The solid stress in growing tumor develops as a result of: (a) an increased density of cancer cells, stromal cells and ECM components within a defined periphery of the host tissue (defined as residual stress), and (b) the reciprocal compression by the adjacent host tissue (defined as reciprocal stress). Such compressive stresses can regulate tumor morphology, growth, and metastasis [57].
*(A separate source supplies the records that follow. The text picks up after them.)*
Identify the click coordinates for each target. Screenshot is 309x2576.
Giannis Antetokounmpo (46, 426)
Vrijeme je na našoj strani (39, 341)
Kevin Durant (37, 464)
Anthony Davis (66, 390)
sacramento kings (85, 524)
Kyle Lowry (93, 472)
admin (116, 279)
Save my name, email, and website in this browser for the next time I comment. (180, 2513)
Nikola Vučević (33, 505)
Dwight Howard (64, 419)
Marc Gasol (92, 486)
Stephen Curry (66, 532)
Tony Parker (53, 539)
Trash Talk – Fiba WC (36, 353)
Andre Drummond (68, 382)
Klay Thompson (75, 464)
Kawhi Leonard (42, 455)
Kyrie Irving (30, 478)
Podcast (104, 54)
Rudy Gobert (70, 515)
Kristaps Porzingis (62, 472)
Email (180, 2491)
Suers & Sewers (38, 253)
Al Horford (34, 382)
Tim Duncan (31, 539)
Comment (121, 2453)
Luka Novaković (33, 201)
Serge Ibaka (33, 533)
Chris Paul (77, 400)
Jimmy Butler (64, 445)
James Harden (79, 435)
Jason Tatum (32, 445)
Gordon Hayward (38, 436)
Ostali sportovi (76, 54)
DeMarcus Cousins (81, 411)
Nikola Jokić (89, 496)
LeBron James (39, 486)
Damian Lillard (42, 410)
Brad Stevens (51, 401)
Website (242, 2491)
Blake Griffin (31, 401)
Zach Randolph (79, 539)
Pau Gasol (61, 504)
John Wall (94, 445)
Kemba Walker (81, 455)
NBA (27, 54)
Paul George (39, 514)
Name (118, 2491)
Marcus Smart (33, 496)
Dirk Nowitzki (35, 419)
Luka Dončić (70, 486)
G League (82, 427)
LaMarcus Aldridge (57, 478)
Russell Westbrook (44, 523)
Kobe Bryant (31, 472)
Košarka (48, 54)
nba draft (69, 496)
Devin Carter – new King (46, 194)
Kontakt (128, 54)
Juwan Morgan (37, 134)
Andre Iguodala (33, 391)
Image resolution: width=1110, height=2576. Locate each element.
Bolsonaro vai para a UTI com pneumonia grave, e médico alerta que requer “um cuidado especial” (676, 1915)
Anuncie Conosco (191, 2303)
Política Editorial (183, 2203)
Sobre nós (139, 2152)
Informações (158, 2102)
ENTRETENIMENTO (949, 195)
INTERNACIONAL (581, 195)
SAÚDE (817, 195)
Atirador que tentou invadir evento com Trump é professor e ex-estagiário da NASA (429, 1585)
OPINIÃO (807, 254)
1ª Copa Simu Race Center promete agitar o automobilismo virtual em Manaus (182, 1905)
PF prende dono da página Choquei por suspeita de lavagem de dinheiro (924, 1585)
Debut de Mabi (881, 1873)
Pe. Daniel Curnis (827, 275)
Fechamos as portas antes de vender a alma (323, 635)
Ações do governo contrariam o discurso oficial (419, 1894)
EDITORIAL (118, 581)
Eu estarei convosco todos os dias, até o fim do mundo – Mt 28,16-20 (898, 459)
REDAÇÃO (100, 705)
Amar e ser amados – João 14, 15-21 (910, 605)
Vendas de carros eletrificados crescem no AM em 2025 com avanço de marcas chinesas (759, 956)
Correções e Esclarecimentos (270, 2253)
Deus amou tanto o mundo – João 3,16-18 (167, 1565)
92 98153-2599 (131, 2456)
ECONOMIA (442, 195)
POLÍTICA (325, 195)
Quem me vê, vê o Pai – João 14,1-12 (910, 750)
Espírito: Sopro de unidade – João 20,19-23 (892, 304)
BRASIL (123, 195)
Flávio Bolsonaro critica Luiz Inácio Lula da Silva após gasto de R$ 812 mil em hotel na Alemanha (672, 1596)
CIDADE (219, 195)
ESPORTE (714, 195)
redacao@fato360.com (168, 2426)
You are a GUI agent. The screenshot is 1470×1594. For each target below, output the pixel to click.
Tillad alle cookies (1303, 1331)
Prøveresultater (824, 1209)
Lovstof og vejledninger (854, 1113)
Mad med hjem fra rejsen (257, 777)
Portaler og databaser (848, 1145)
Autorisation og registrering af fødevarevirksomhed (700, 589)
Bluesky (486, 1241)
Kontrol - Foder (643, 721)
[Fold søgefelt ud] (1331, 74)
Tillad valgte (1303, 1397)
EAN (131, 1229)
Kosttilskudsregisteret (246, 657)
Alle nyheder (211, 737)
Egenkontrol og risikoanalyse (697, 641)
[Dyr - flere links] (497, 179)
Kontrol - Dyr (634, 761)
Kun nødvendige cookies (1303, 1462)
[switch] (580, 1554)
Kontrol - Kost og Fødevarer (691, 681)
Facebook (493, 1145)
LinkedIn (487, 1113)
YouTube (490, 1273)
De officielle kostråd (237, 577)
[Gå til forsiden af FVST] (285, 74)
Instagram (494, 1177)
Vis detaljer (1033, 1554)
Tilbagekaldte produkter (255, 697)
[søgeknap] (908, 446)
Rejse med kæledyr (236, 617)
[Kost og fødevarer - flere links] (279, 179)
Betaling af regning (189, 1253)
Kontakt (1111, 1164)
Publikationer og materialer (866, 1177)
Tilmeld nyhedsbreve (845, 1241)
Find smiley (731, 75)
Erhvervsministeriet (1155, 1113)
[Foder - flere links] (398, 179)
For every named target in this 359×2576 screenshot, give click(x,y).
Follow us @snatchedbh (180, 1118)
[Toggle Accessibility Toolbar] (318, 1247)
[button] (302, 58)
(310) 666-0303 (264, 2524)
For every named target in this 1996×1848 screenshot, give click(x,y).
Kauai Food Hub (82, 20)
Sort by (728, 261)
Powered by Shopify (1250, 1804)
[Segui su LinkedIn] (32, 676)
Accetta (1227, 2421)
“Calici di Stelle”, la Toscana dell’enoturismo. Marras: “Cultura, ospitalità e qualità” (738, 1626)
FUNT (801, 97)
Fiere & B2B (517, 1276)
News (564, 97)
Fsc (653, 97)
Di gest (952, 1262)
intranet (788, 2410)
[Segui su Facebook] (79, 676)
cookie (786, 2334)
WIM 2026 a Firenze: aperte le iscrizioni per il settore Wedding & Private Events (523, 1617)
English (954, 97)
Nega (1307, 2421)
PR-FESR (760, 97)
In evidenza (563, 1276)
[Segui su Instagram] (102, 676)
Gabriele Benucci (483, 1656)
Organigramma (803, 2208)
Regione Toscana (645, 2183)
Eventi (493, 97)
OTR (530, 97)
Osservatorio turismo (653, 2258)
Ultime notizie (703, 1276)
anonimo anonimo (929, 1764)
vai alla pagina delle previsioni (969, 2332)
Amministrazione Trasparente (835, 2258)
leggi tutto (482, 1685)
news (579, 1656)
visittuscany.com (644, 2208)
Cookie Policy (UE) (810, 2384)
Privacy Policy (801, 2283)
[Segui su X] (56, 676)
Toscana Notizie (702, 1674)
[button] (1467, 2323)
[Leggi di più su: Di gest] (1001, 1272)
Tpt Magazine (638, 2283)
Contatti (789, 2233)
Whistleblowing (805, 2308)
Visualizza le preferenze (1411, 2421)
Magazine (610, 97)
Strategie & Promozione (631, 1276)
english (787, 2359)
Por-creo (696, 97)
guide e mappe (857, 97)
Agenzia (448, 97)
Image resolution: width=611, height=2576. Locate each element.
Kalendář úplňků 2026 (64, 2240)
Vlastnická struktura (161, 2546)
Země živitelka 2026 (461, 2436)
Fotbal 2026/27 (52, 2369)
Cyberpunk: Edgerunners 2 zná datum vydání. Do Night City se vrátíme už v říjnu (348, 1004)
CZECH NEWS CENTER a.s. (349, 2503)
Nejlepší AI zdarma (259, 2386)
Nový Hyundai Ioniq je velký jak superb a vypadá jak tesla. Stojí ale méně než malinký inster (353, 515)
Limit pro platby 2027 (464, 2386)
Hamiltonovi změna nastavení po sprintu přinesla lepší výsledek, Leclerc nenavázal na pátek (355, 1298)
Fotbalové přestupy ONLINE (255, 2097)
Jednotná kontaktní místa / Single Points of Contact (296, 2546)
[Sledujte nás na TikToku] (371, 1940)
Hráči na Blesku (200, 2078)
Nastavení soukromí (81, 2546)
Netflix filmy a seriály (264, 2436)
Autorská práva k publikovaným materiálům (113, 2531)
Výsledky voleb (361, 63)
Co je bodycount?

So, from the above discussion, it is obvious that TME creates a preparative and supportive biomechanical atmosphere for the disease to perpetuate. Now, in accordance with the scope of our present review, we would like to dig out the studies regarding the effects of biomechanical anomalies of TME on the CSCs and the signaling pathways involved.
Tumor Microenvironment ‘Niche’s Cancer Stem Cells: Mechanomolecules in Action
Cells can sense the internal and external mechanical fluctuations in a similar manner, yet more quickly they can sense the chemical changes around or inside them, and decide to take a due course of action which encompasses maintenance of cell size and shape, cell migration, cell competition, cell division and what not! Cellular mechanotransduction is the fancy name to describe the transmission of mechanical signals in the form of chemical cascades by the cells [65]. With our previous understanding of the biomechanical characteristics of CSCs and TME, we hereby discuss how TME creates an advantageous ‘niche’ for CSCs to turn on different mechanosensory pathways that make them special. Extrinsic forces operated by ECM constituents can affect native conformation and related interactions of a great variety of molecules (mechanosensors) which, in response, trigger biologically important reactions leading to covalent modification of enzymes, protein-protein interaction, cytoskeletal rearrangement, changes in gene expressions, and beyond. Mechanosensors commonly consist of ion channels, cytoskeletal proteins, junctional proteins, receptors etc. [65, 66]. Figure 2 simplistically summarizes the common mechanosignaling pathways and their implications in CSCs.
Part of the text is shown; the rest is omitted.